Diplomats cited by the Irish Times said resistance is not focused on Ukraine’s candidacy as such, but on fears that changing the process for one country would spill over into the treatment of other candidates. The same officials argued that a staged approach must not become a permanent substitute for full membership, and warned that any new intermediate status could complicate existing relationships with non-member states that already have deep market access arrangements.
Supporters of a phased model argue that it could create clearer incentives for reforms by delivering earlier, tangible economic advantages, while maintaining conditionality for later political rights. In practice, such a model would require defining which areas of the acquis could be opened early, how compliance would be monitored, and what safeguards would prevent partial access from becoming detached from reform benchmarks. The political risk is that early benefits could reduce pressure for difficult measures, while critics warn that delayed institutional rights would limit Ukraine’s influence over rules it would be expected to apply.
Ukraine’s accession process already faces procedural and political constraints. Hungary has repeatedly used unanimity requirements to delay or complicate decisions on Ukraine-related EU dossiers, and diplomats have privately questioned whether the current framework can deliver the speed implied by wartime politics without broader institutional reform. A “membership-lite” model would not remove the need for unanimity in the final accession decision, but could shift parts of the debate to sectoral integration steps where different legal bases might apply.

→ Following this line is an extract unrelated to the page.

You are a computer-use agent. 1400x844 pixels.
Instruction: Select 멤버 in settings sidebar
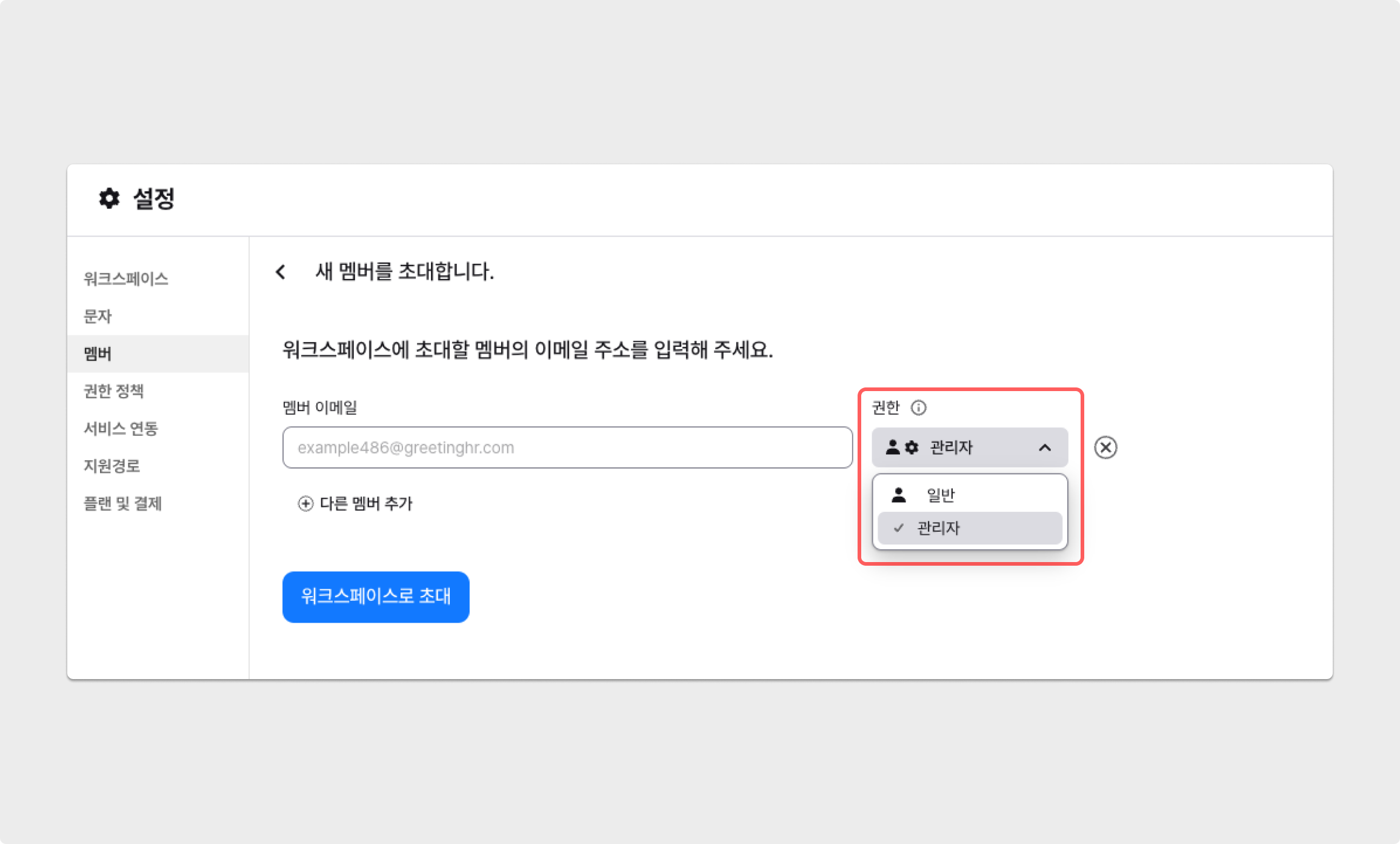pos(98,353)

The Commission has not published draft legal text. Officials quoted by the Financial Times described the work as preliminary and politically sensitive, with internal debate over whether the exceptional circumstances of the war justify a bespoke pathway or whether any reform must be generalisable to all candidates.
For Ukraine, the stakes are economic as well as symbolic. Early access to market freedoms, investment programmes and EU-backed financing could support reconstruction planning and provide predictability to investors. The same measures could also sharpen disputes over agriculture, labour mobility and budget contributions inside the Union if member states believe the sequencing shifts costs forward without corresponding political control.
The debate is also being watched closely by other candidate countries and would-be candidates. Several have spent years working through accession chapters under a “merit-based” model and are wary of any arrangement that appears to privilege one country by redefining the end point. The Commission will face pressure to demonstrate that any staging does not dilute the conditions for membership and does not divert administrative capacity away from other enlargement files.